Lady Josiana, a virgin peeress as Elizabeth had been a virgin queen, led – sometimes in the City, and sometimes in the country, according to the season – an almost princely life, and kept nearly a court, at which Lord David was courtier, with many others.
Not being married, Lord David and Lady Josiana could show themselves together in public without exciting ridicule, and they did so frequently. They often went to plays and racecourses in the same carriage, and sat together in the same box. They were chilled by the impending marriage, which was not only permitted to them, but imposed upon them; but they felt an attraction for each other's society. The privacy permitted to the engaged has a frontier easily passed. From this they abstained; that which is easy is in bad taste.
The best pugilistic encounters then took place at Lambeth, a parish in which the Lord Archbishop of Canterbury has a palace though the air there is unhealthy, and a rich library open at certain hours to decent people.
One evening in winter there was in a meadow there, the gates of which were locked, a fight, at which Josiana, escorted by Lord David, was present. She had asked, —
"Are women admitted?"
And David had responded, —
"Sunt fæminae magnates!"
Liberal translation, "Not shopkeepers." Literal translation, "Great ladies exist. A duchess goes everywhere!"
This is why Lady Josiana saw a boxing match.
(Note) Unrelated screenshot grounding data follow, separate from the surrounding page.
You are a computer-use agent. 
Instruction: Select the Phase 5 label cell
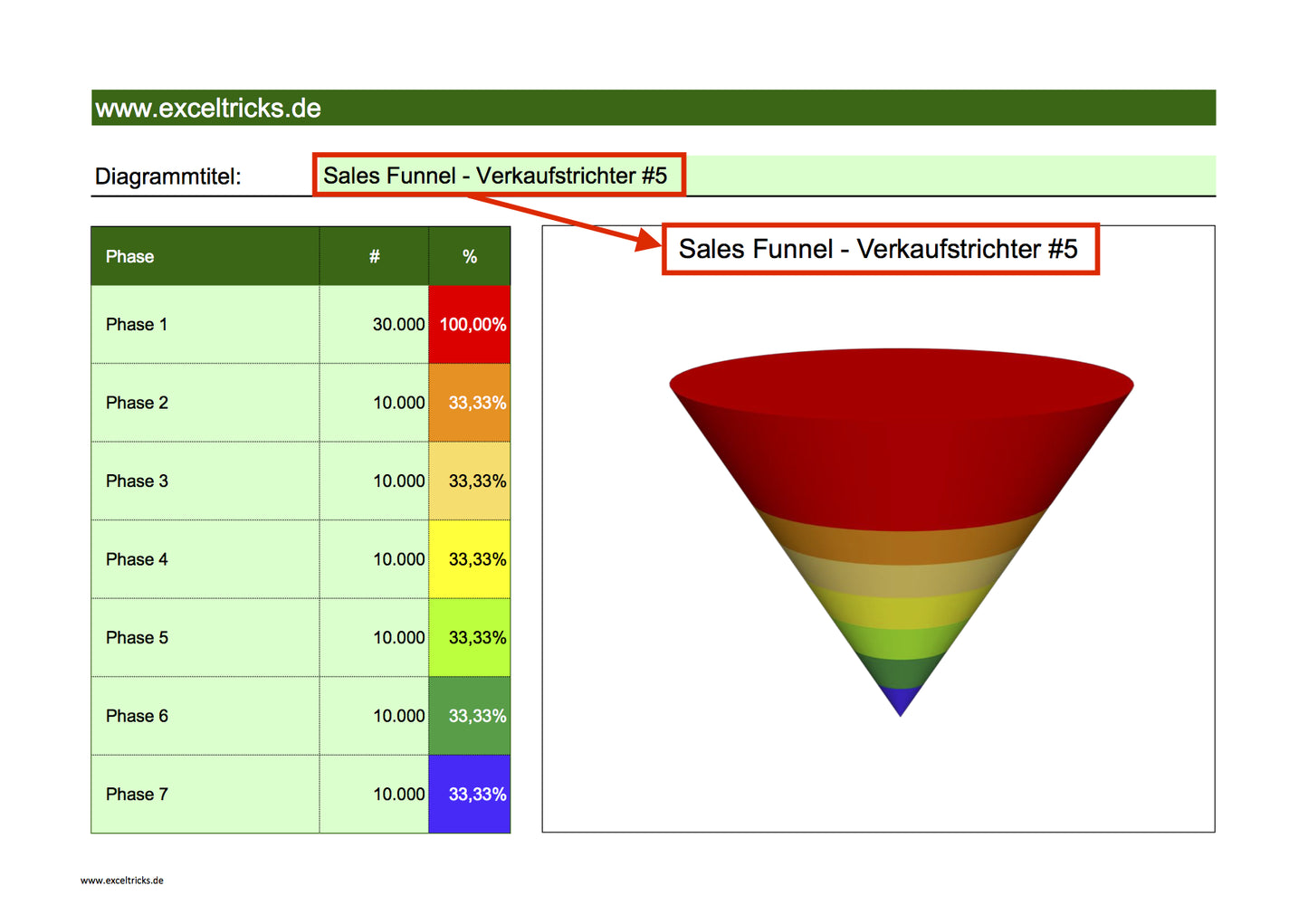coord(204,637)
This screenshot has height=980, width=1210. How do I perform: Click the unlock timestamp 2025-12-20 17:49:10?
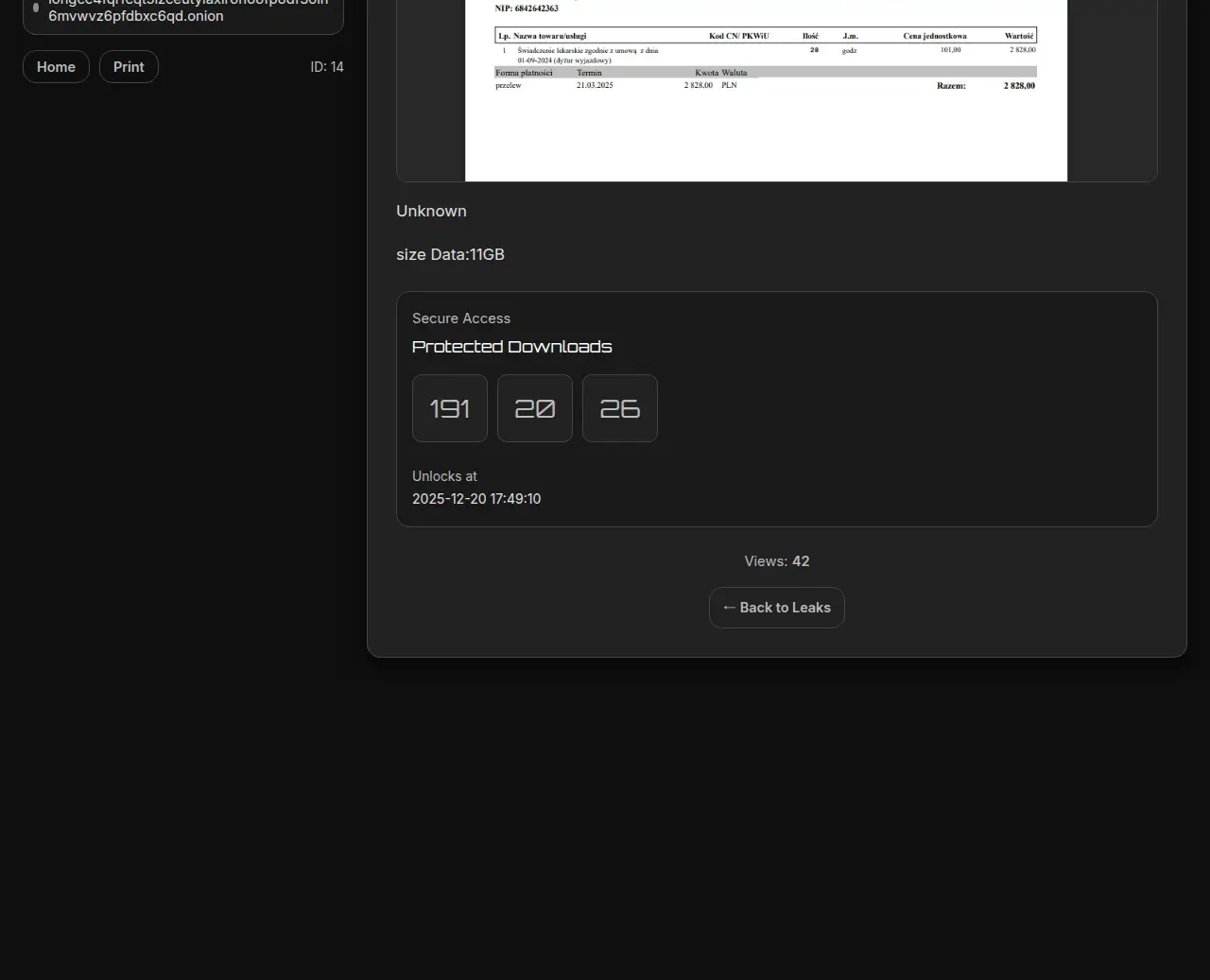(x=476, y=499)
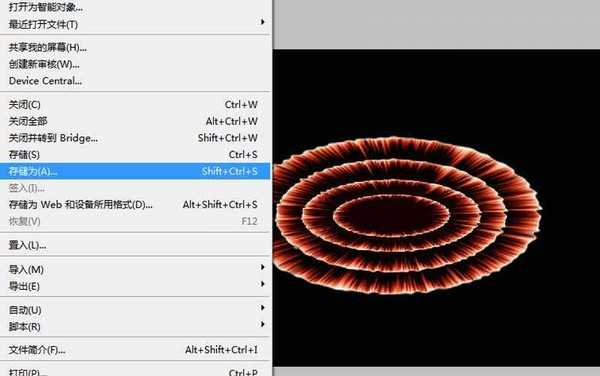The width and height of the screenshot is (600, 376).
Task: Expand 自动(U) submenu
Action: (135, 310)
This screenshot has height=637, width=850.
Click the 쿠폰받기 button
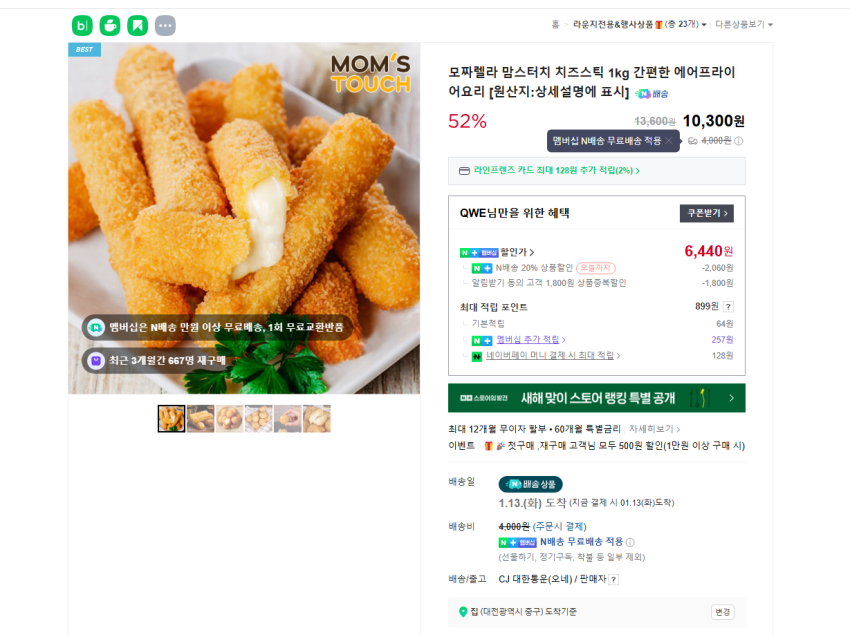pos(707,213)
Lady Josiana made only this concession to propriety – she dressed as a man, a very common custom at that period. Women seldom travelled otherwise. Out of every six persons who travelled by the coach from Windsor, it was rare that there were not one or two amongst them who were women in male attire; a certain sign of high birth.
Lord David, being in company with a woman, could not take any part in the match himself, and merely assisted as one of the audience.
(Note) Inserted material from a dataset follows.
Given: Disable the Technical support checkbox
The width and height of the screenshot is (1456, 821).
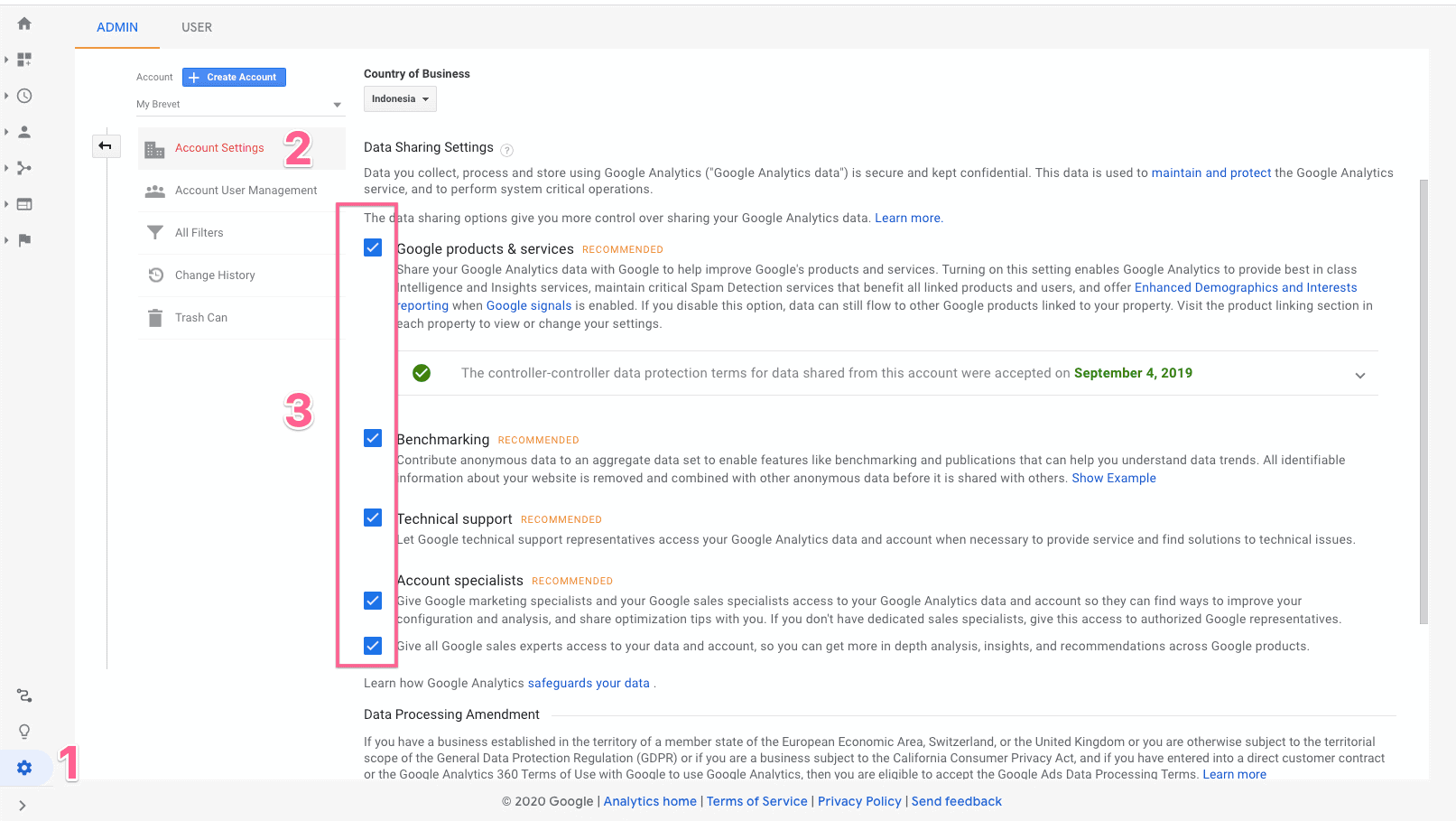Looking at the screenshot, I should (373, 518).
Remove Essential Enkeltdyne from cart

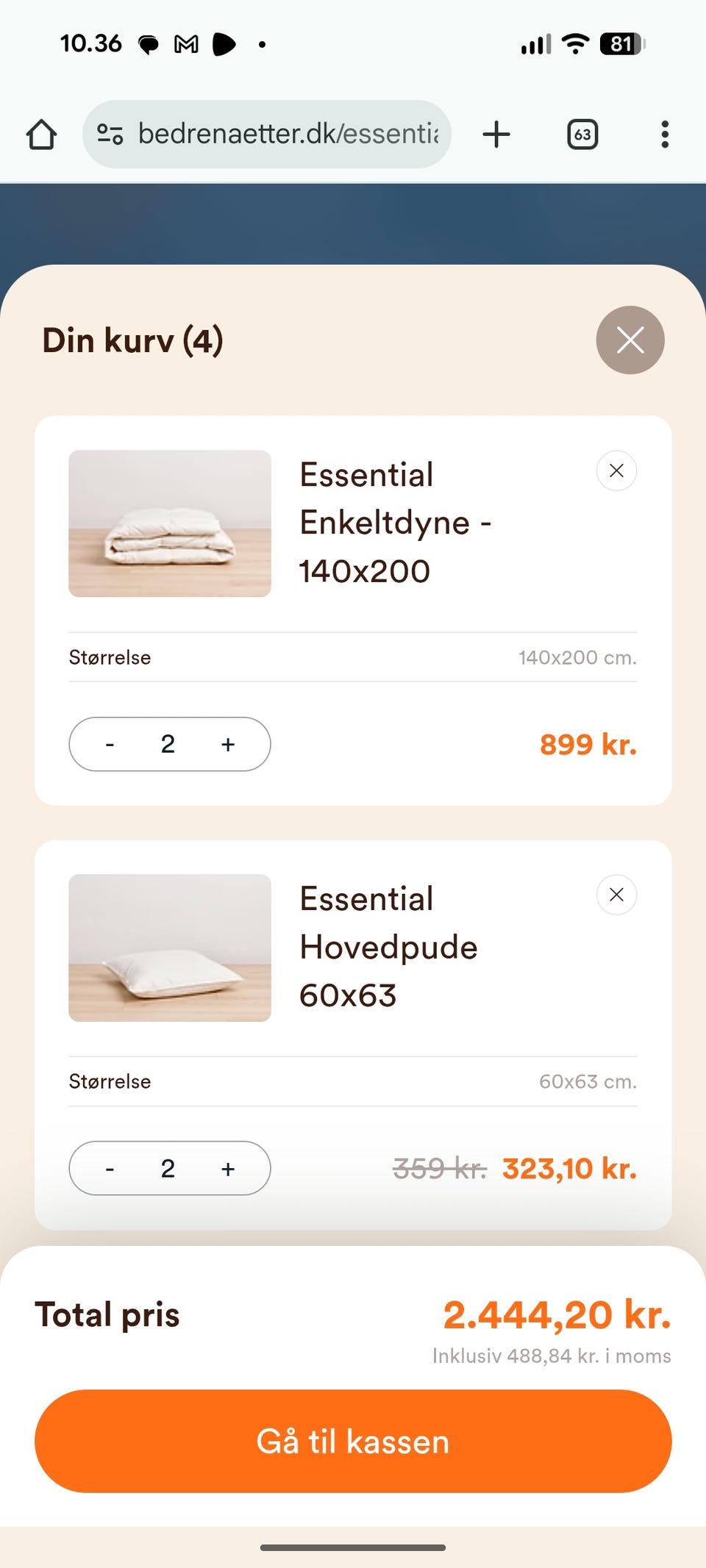(x=616, y=470)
Lady Josiana betrayed her quality in one way; she had an opera-glass, then used by gentlemen only.
This encounter in the noble science was presided over by Lord Germaine, great-grandfather, or grand-uncle, of that Lord Germaine who, towards the end of the eighteenth century, was colonel, ran away in a battle, was afterwards made Minister of War, and only escaped from the bolts of the enemy, to fall by a worse fate, shot through and through by the sarcasm of Sheridan.
Many gentlemen were betting. Harry Bellew, of Carleton, who had claims to the extinct peerage of Bella-aqua, with Henry, Lord Hyde, member of Parliament for the borough of Dunhivid, which is also called Launceston; the Honourable Peregrine Bertie, member for the borough of Truro, with Sir Thomas Colpepper, member for Maidstone; the Laird of Lamyrbau, which is on the borders of Lothian, with Samuel Trefusis, of the borough of Penryn; Sir Bartholomew Gracedieu, of the borough of Saint Ives, with the Honourable Charles Bodville, who was called Lord Robartes, and who was Custos Rotulorum of the county of Cornwall; besides many others.
Of the two combatants, one was an Irishman, named after his native mountain in Tipperary, Phelem-ghe-Madone, and the other a Scot, named Helmsgail.
They represented the national pride of each country. Ireland and Scotland were about to set to; Erin was going to fisticuff Gajothel. So that the bets amounted to over forty thousand guineas, besides the stakes.
The two champions were naked, excepting short breeches buckled over the hips, and spiked boots laced as high as the ankles.